▸ The request
How many lines of the data below contain the string "dimensions"? Case counts. Reply with the number alone.

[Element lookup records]
= = = =
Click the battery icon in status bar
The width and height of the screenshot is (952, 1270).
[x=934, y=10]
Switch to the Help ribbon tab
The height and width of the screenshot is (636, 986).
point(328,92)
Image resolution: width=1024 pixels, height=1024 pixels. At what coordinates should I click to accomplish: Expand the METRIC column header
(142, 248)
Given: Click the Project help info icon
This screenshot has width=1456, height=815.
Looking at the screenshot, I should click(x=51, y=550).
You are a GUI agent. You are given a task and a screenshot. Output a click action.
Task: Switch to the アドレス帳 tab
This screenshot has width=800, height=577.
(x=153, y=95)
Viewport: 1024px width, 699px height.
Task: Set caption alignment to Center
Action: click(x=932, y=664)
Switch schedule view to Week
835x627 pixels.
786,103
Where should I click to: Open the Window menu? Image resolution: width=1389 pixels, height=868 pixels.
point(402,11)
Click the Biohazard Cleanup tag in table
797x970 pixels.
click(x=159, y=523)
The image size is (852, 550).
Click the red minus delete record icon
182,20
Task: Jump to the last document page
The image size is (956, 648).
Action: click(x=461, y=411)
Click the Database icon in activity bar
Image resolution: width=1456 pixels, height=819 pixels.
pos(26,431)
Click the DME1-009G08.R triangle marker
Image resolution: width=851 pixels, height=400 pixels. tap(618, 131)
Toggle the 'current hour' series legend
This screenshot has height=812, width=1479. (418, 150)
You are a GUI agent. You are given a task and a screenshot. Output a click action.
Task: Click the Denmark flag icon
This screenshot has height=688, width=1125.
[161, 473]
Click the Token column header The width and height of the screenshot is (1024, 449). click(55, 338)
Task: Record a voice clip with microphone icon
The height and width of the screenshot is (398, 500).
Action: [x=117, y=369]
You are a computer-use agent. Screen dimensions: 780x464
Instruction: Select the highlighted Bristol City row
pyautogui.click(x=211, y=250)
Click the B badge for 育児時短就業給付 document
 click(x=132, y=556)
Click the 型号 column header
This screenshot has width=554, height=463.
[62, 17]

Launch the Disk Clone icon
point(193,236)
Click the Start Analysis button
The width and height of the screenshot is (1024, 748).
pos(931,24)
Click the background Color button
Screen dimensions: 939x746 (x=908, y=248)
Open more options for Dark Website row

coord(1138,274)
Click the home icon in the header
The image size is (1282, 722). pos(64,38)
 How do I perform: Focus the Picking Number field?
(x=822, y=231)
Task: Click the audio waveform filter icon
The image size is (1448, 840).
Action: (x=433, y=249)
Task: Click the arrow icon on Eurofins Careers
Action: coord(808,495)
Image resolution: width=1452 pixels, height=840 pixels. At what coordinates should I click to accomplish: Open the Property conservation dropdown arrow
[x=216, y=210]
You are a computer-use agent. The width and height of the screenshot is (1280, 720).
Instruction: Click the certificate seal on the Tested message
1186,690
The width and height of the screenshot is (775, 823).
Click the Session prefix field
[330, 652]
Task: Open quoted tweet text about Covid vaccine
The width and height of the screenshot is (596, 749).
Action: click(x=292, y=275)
= = = =
▸ Answer for the task
2